Scared. last time someone tried to talk me into they said it tastes like tapioca and i projectiled onto a closed window
I just saw a San Diego firetruck. No wonder they can't figure out how to fight wildfires if they get so fucking lost they end up in Nebraska.
And I was the only one who felt it was dangerous to set the tv and blender on the ledge of the hot tub
In reality u ask do u have beer at your house but what your really saying is will there be cock in my mouth
I wanna die of smoke inhalation. In a huge teepee.
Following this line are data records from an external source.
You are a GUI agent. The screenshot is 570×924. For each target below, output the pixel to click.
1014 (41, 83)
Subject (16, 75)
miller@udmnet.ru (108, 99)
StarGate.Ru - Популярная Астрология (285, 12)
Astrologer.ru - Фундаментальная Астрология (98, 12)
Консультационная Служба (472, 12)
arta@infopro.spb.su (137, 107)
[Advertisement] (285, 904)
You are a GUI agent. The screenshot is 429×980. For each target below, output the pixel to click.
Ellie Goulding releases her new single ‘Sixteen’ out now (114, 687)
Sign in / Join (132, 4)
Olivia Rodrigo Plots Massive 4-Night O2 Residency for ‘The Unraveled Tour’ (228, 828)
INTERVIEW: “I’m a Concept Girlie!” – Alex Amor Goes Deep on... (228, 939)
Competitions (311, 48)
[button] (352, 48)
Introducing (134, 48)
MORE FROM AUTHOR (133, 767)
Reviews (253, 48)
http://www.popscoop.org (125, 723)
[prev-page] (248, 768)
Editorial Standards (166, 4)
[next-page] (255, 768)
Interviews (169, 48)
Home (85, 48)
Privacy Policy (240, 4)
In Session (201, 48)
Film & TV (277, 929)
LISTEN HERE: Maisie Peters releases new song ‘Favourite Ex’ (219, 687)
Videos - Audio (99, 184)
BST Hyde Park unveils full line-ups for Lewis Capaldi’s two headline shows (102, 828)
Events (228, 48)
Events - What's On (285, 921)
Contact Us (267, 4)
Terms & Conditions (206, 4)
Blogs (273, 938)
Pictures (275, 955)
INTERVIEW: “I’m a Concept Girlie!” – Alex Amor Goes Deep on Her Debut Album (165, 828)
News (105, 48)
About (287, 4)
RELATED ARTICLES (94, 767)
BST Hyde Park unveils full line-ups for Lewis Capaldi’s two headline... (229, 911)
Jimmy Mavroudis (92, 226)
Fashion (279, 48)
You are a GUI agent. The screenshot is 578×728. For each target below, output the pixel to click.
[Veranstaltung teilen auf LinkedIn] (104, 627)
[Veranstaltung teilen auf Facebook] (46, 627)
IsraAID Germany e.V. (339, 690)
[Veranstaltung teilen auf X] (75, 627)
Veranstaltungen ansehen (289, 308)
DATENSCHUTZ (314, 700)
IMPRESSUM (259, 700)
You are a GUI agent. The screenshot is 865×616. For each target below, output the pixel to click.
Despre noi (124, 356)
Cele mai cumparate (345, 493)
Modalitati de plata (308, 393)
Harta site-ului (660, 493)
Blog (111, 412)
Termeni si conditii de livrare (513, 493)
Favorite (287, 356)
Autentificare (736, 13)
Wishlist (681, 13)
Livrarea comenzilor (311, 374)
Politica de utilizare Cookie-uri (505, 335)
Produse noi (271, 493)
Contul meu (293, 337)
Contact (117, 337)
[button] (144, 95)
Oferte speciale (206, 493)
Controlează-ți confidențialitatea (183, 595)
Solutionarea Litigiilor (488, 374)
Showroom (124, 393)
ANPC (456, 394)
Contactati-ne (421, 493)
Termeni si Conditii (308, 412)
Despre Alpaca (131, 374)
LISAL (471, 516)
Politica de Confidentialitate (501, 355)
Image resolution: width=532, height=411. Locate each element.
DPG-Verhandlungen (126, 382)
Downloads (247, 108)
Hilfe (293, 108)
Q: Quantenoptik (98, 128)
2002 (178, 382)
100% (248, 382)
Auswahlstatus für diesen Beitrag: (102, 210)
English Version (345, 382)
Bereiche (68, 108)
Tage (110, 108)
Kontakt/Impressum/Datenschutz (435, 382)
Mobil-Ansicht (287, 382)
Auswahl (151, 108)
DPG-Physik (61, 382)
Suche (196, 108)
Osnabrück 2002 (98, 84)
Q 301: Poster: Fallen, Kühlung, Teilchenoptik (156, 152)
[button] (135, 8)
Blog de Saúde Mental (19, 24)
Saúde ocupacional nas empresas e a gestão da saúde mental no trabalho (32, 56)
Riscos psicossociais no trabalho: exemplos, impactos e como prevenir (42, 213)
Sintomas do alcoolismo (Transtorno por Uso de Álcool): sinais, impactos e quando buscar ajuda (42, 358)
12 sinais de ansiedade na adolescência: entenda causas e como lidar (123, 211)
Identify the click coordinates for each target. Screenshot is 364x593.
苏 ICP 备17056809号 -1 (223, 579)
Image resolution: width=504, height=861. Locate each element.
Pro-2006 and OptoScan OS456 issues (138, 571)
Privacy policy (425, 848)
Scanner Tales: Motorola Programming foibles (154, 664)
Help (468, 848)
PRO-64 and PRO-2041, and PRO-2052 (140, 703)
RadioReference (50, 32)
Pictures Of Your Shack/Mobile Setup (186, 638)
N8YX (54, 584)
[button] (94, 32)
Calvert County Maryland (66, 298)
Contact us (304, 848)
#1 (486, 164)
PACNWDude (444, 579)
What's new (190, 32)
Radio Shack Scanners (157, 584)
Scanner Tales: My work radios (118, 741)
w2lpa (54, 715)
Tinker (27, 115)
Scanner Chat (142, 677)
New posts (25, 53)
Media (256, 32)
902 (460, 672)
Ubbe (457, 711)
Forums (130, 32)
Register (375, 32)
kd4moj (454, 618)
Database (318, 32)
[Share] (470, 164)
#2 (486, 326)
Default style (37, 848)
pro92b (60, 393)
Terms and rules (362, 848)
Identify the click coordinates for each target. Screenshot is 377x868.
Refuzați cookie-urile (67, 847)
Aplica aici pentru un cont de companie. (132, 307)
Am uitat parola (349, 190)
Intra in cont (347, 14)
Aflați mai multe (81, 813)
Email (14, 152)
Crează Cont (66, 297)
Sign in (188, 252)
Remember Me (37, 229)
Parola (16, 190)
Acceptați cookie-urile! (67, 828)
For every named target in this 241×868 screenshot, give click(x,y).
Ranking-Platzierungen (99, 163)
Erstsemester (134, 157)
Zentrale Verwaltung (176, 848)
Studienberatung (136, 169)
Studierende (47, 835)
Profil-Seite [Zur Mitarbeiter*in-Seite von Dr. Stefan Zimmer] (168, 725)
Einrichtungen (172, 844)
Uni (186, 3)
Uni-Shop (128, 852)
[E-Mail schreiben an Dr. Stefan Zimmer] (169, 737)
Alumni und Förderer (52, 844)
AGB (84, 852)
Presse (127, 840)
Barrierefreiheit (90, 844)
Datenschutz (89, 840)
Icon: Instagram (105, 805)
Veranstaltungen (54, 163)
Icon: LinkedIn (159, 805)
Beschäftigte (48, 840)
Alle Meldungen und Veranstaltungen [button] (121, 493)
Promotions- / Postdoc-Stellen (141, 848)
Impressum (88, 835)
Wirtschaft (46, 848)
Or one of those big things kids in kindergarten have that you throw up in the air then sit inside of.
If he tries to stick his thumb up my butt again im going to rip his dick off with my vagina
I told you those kegels would come in handy one day
She was grinding on him and then she was eating a Big Mac. Who the hell brings a Big Mac to the club?
When I picked you up, you were drinking Maker's Mark out of the bottle with a crazy straw.
Excuse me, but I got friendzoned and all I could think about was the fact that I didn't have my underwear back on yet.
St. Patrick's day can kiss my ass. Still hungover. I guess I showed up at my gym blacked out yesterday morning. Like im not missing a gym day b
man sorry about that. It's like god was willing me to be an asshole. I haven't filled my quota for the day
Went up to some dude that hit on Laura and told him he has a voice like a grandma. Apparently didnt have muscles or kindness like grandma so can you pick me up at the ER please?
I'm shotgunning a meatball sub and watching flip or flop. i have reached a new level of singledom.
I look excited, but its just a facade.
I've been getting a lot of emails from patron lately for being a great customer. Is that awesome, or should I start thinking about seeking help?